Nuts and bolts music history today. In my keynote address to the festival of Charles Ives’s complete songs, I noted that nothing was known about Anne Timoney Collins, author of the poem on which Ives based his song “The Greatest Man,” a poem printed in 1921 in the New York Evening Sun. Liner notes to recordings of this song give no information, or merely mention that she “flourished” in the 1920s. A couple of weeks ago, however, I was contacted by Anne Timoney Collins’s god-daughter, and between her and her mother and the internet I’ve been able to put together a sketch of her life.
The problem is that, after 1921, the poet used the name Anne Collins professionally, which is a pretty common name. But she collaborated with her sister Alice Timoney on at least three plays – Cloaked in Green (1925), Bottled (1928), and Wilderness Road (1930) – and if you look up Alice Timoney, facts start pouring in. The daughter of Irish immigrants, Anne Timoney appears to have been born in June of 1885; Alice was born Aug. 26, 1892. They lived in Boyle County, Kentucky in the early decades of the century, were living in New York City in the ’30s, and ended up in Dade County, Florida, where Anne, according to my informant, died in the 1970s; Alice died in 1980. They seem to have had some success on Broadway in the ’20s, for their play Bottled received positive reviews in the New Yorker of April 28, 1928 and the Time magazine for May 7. Time calls the authors “sisters, southerners, journalists,” the New Yorker says Bottled was “written and acted by unknowns.” It’s a “quiet and delicious” Prohibition-era comedy about siblings who inherit a money-losing distillery from their father and end up bootlegging under their mother’s nose.
So all those programming “The Greatest Man” can now use 1885-ca. 1970 as the poet’s dates, and perhaps the other information will prove useful.

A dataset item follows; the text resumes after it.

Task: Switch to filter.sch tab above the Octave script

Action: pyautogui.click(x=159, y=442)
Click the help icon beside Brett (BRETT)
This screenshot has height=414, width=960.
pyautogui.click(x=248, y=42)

Much thanks to the god-daughter and her mother. Any further information is, of course, welcome. It turns out “The Greatest Man” was not Anne Collins’s greatest claim to fame during her lifetime, even if Ives made it the key to her immortality.
UPDATE: A reader has found a record of an Anne T. Collins, born June 1, 1885, and died in Florida May 3, 1979. To obtain the record I’d have to join one of those services like ancestry.com, and I’ve been down that road before: you join, find no information, then they start billing you monthly and you have a devil of a time trying to unsubscribe. Calling them a scam might be too harsh, but they are certainly run unethically. I list the information provisionally. Someday I’ll try to get it straight from the Dade County records office.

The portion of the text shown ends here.